Fellow activist Eugene Puryear hosts the Sputnik show ‘By Any Means Necessary,’ on which Changa is a regular. The two talk about police brutality, marginalization, and the influence of money in politics. These issues weren’t important to Kauffman, however. What was important is that Russia pays Puryear’s salary.
Somehow, this means that Sputnik is using leftist causes to further a shady and divisive Russian agenda in America. The fact that Changa also appeared on mainstream outlets like the BBC is not mentioned once, nor is the fact that NPR is funded by the US government. Facts would only get in the way of the narrative.
That Puryear and his guests often lament the mainstream media’s phony ‘Russian interference’ narrative only serves as further proof of their guilt in the vast Russian conspiracy.
To back up his point and give the Russia hysteria legitimacy, Kauffman cites research professor Robert Ortnung, who claims that Sputnik and RT are sinister news organizations that exist only to further the Bond-villain aims of Vladimir Putin.
“Those platforms are set up for the sole purpose of promoting the Kremlin line,” Ortnung said. “The idea is to create as much chaos as possible, because the Russians see it as a zero-sum game, where anything that weakens us is going to strengthen them.”
Kauffman neglects to mention that Ortnung is himself a government mouthpiece. He is on the International Forum for Democratic Studies Council at the National Endowment for Democracy, set up by Ronald Reagan at the height of the Cold War to spread the American message abroad. To this day, the NED is almost entirely funded by US government money.

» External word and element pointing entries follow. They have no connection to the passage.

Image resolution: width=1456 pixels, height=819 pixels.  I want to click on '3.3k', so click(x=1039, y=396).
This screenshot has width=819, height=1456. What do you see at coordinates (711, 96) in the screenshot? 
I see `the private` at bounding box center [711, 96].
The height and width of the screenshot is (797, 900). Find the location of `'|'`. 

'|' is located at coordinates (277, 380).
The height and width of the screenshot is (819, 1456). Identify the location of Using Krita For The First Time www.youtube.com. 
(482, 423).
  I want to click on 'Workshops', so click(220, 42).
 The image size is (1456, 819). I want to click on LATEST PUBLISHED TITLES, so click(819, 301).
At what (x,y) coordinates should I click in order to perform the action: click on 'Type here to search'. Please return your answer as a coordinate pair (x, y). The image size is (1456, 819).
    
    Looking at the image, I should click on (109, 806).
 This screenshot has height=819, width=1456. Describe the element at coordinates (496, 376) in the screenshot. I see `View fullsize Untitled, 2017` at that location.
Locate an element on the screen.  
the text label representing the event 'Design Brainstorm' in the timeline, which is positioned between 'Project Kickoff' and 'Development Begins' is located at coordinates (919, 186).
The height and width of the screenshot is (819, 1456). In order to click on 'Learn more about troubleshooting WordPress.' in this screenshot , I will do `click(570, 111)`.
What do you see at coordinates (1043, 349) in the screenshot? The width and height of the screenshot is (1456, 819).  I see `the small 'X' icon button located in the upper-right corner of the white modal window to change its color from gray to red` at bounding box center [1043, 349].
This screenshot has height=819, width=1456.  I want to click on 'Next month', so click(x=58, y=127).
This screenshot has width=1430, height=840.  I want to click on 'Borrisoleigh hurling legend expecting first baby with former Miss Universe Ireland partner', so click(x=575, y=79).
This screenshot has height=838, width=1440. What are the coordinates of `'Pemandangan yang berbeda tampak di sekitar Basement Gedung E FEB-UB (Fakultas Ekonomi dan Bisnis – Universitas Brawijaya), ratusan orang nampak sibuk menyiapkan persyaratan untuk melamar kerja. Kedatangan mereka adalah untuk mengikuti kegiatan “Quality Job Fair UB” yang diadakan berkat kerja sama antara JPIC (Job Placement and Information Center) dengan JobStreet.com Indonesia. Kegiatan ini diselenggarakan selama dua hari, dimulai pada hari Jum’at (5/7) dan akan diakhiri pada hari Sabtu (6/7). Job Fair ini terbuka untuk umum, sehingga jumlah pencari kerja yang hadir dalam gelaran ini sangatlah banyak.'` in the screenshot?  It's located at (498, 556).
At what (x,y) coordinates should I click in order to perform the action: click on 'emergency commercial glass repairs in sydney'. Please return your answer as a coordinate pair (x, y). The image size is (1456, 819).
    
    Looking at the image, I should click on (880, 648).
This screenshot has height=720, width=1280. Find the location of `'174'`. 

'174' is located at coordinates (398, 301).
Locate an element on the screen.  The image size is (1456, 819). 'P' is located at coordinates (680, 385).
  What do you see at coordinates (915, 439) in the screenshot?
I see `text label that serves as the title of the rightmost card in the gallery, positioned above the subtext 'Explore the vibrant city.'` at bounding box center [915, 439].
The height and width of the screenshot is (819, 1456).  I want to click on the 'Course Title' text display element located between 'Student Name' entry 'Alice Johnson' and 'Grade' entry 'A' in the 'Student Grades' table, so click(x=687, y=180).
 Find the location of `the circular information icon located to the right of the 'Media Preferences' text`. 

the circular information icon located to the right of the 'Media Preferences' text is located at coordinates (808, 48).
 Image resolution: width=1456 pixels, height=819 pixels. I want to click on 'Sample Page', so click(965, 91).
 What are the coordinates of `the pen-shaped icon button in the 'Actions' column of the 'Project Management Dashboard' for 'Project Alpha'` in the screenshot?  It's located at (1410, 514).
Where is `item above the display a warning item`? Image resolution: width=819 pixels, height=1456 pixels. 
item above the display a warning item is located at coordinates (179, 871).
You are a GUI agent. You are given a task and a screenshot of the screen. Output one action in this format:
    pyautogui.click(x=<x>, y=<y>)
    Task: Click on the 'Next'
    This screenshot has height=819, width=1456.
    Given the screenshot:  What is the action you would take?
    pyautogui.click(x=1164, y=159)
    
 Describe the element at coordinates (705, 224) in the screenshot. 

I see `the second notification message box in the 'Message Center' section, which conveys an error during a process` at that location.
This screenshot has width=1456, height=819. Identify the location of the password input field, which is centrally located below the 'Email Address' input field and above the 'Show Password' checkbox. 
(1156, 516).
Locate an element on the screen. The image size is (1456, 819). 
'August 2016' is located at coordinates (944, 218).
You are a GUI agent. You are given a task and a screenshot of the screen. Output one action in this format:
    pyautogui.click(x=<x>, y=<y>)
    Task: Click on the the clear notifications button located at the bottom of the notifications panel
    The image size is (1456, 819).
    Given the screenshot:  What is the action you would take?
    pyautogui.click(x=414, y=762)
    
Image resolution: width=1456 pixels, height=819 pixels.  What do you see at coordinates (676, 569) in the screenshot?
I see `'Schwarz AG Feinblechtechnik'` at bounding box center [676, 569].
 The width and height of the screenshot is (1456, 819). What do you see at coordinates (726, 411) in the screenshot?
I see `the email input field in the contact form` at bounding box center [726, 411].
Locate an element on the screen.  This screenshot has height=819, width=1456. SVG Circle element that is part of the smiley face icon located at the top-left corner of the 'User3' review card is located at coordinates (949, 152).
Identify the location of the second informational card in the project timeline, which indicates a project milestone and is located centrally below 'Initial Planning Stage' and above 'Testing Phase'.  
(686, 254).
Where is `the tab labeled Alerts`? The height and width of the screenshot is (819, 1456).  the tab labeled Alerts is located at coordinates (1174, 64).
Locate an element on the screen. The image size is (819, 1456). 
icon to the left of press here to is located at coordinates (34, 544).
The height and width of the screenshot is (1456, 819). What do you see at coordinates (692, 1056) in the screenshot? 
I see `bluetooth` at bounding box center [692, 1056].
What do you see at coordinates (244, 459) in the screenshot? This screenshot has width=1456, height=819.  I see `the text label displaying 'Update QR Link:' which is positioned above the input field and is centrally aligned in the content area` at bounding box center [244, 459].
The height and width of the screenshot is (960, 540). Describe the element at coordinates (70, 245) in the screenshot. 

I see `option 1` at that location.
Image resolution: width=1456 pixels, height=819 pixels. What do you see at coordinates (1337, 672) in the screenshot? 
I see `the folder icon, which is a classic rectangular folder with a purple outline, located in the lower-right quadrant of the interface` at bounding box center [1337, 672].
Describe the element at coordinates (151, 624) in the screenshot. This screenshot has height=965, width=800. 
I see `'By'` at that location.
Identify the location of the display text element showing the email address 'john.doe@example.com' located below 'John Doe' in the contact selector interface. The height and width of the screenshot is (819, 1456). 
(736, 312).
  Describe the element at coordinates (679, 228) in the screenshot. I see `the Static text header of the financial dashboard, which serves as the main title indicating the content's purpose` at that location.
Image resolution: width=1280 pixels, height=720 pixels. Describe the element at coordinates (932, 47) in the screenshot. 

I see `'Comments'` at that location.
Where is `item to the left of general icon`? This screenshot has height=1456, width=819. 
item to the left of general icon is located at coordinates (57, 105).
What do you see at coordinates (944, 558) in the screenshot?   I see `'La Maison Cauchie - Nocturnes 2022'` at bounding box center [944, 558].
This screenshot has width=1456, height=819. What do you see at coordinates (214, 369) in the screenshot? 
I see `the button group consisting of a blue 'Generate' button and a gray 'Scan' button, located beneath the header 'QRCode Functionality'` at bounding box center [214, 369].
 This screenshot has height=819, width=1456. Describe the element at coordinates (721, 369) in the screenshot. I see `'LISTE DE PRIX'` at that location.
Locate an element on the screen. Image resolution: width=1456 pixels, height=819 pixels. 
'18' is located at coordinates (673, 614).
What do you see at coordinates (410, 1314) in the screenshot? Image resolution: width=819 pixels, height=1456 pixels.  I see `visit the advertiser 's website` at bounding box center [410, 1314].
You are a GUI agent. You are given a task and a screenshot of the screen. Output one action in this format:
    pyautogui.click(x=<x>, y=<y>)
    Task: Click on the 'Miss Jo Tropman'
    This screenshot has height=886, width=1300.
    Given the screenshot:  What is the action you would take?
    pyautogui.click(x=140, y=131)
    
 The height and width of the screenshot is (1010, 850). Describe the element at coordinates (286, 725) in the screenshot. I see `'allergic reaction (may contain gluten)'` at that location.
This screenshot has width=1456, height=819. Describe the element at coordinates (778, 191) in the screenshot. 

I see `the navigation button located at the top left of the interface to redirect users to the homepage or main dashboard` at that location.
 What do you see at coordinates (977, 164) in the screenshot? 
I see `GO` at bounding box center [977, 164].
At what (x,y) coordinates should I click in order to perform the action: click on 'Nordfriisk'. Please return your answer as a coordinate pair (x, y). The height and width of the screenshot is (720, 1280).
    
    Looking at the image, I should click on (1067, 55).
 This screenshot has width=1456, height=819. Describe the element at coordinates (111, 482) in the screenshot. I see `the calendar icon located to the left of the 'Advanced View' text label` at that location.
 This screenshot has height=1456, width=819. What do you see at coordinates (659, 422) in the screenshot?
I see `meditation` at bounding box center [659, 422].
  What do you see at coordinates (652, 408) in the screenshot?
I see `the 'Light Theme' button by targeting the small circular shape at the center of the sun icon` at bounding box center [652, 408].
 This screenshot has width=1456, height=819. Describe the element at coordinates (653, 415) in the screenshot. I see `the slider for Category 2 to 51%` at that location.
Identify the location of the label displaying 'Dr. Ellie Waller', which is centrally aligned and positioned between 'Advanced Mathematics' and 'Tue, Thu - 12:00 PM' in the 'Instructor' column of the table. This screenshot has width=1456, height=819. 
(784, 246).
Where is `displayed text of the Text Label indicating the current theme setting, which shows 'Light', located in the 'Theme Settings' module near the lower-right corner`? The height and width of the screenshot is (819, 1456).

After outlining the villains, Kauffman makes his play at the end of the article. He lists a rogues gallery of Georgia politicians that have spoken to RT and Sputnik, before tipping off one politician about the dangers of speaking to a Russian stooge like Changa.
After Kauffman told local Democrat Richard Winfield that Changa is a regular guest on a Sputnik show, the politician said that he would not have spoken to her had he known.
“It raises the possibility of people impugning not just me,” said Winfield, “but the political positions I’m advancing.”
Twitter exploded after the article was published, as users immediately saw through the obvious smear.
“NPR didn't just smear Anoa Changa,” tweeted journalist Caitlin Johnstone. “They combed through her podcasts and called people she's interviewed digging for Russia dirt. The worst they could find was one guy who disapproved of her Sputnik stuff. Did that stop them from publishing? Of course not."
The message of Kauffman’s article is clear: In an era where liberal American media outlets are tripping over each other to find evidence that their enemies one time might have had Russian dressing on their salad, speaking to Russians makes you guilty by association.
As noted in the article, Changa has no intention of stopping her appearances on Sputnik.